Avatars in Healthcare
October 3, 2007 at 10:26 am | In virtual worlds |iHealthBeat reports that IBM Software Offers Doctors 3-D View of Patients’ Records
IBM researchers have developed new three-dimensional visualization software that will allow physicians to view electronic health records on an animated representation of the human body, eHealth Europe reports.
Doctors can use the software’s Anatomic and Symbolic Mapper Engine, developed by IBM’s Zurich Research Lab, to click on an area of the illustrated body and retrieve relevant medical records, such as text entries, lab results and medical images.
“It’s like Google Earth for the body,” Andre Elisseeff, an IBM researcher, said, adding, “In hopes of speeding the move toward [EHRs], we’ve tried to make information easily accessible for health care providers by combining medical data with visual representation.”

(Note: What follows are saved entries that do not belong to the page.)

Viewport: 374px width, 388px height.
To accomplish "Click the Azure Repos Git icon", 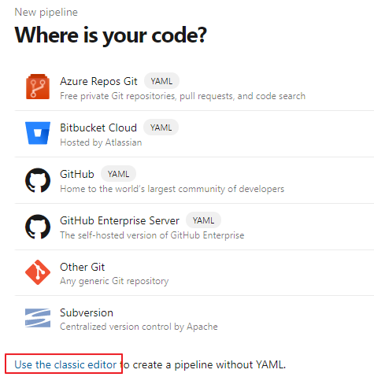I will 38,87.
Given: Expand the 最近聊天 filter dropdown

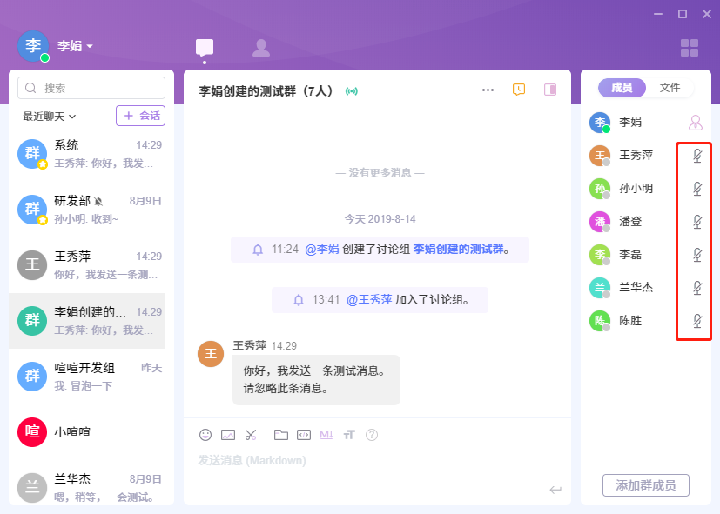Looking at the screenshot, I should [x=50, y=116].
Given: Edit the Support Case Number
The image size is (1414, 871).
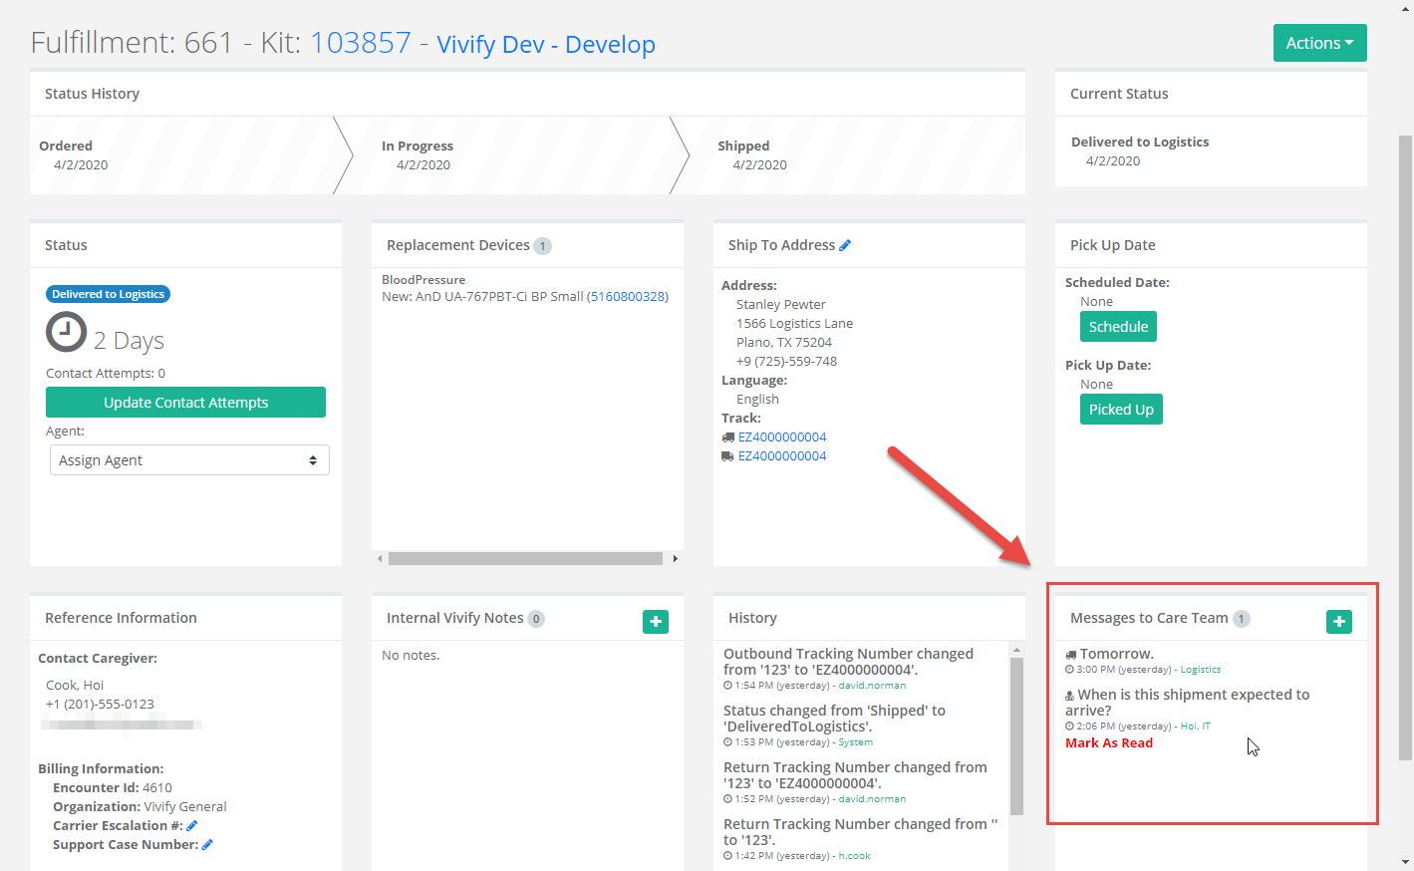Looking at the screenshot, I should pos(207,844).
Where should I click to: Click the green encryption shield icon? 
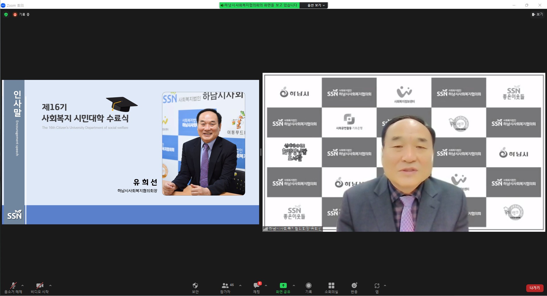pos(6,15)
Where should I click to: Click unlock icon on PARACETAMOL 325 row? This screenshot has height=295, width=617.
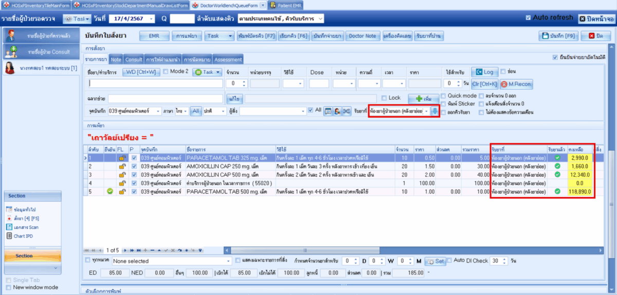[x=122, y=158]
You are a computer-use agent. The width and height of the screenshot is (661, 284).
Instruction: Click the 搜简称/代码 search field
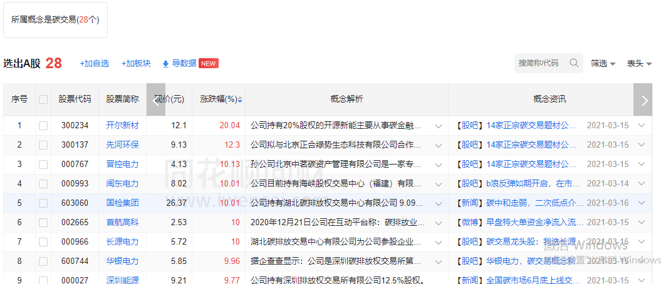click(541, 63)
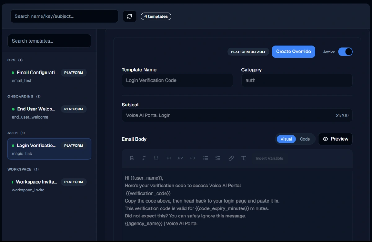Insert a bulleted list
This screenshot has height=242, width=372.
206,158
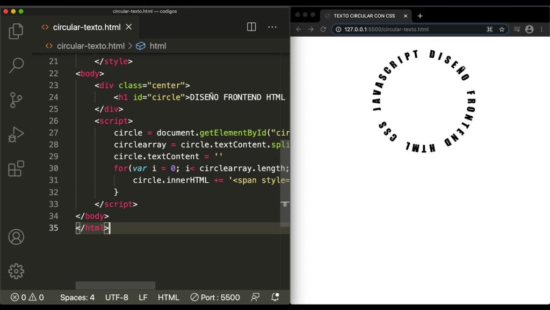Open the Manage gear settings

[16, 271]
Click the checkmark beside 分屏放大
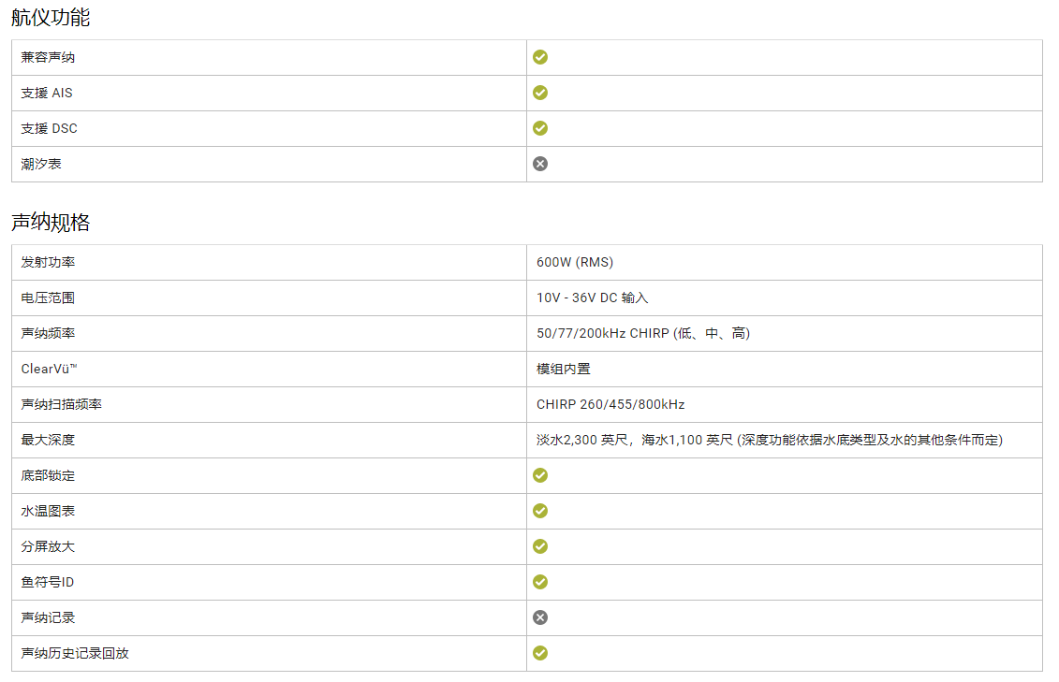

You can see a few pictures of it in a page from the IBM Zurich Research Laboratory.
This is a good example of where I expect to see much of the hype from virtual worlds settling into: use of 3D navigation for domains where spatial relationships add value and use of the “avatar” concept to represent a person for the sake of human-to-computer interaction (HCI).
I strongly recommend to the UI designers that as we are trying to get avatars and 3d interfaces to be taken seriously, they not use a glowing green faux computer font that looks like it came from the Terminator (”Hey, buddy. You got a dead cat in there, or what?”. Green glowing text seen in HUD from Terminator’s point of view: “POSSIBLE RESPONSE: YES/NO; OR WHAT?; GO AWAY; PLEASE COME BACK LATER; F*** YOU, ASSHOLE’” [thanks IMDB]). Helvetica would work just fine.